*** Opening EXERCISE DATA ***
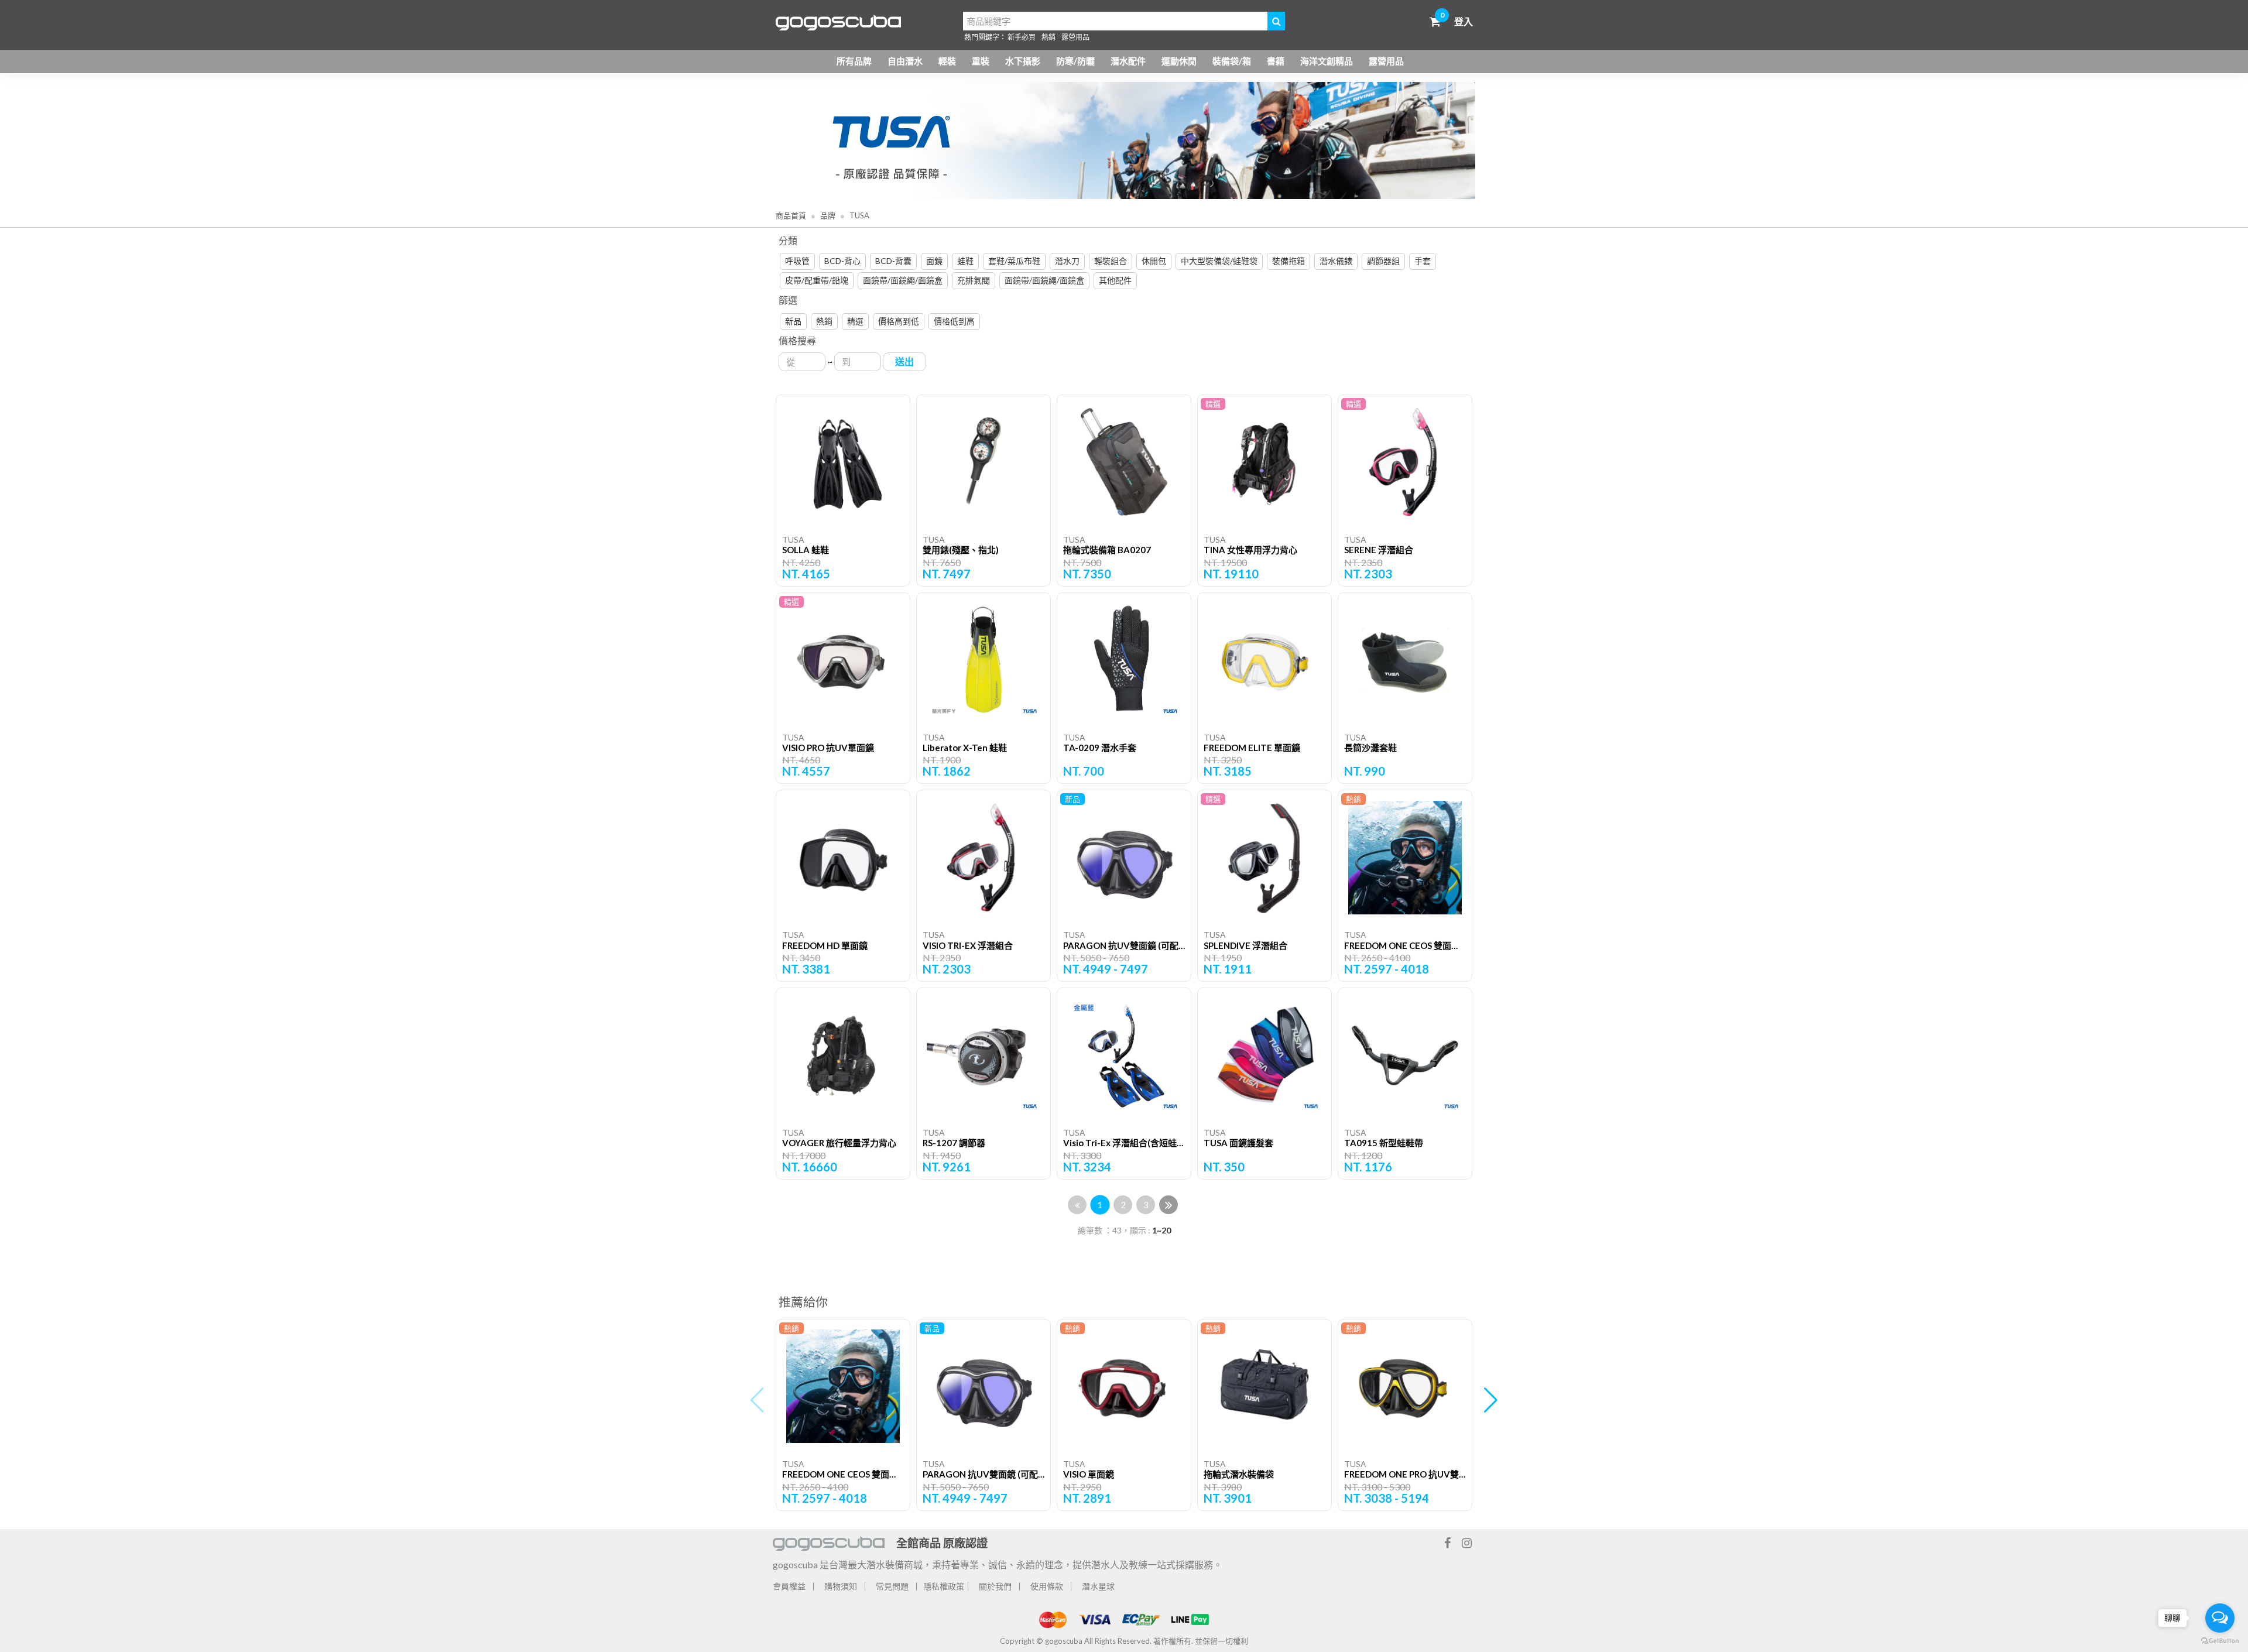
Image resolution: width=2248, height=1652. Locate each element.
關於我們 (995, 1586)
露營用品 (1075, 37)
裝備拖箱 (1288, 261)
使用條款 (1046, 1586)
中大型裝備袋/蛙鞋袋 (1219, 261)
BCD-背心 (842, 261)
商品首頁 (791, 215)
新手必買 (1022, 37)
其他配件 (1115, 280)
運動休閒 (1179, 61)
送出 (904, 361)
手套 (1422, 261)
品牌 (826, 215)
*** Closing EXERCISE DATA ***
WHAT YOU NEED TO DO. Verbatim repeat, images removed: give each entry again exactly as it reads.

SOLUTION.
Image resolution: width=2248, height=1652. Locate each element.
關於我們 (995, 1586)
露營用品 (1075, 37)
裝備拖箱 (1288, 261)
使用條款 (1046, 1586)
中大型裝備袋/蛙鞋袋 (1219, 261)
BCD-背心 (842, 261)
商品首頁 (791, 215)
新手必買 (1022, 37)
其他配件 (1115, 280)
運動休閒 (1179, 61)
送出 (904, 361)
手套 (1422, 261)
品牌 (826, 215)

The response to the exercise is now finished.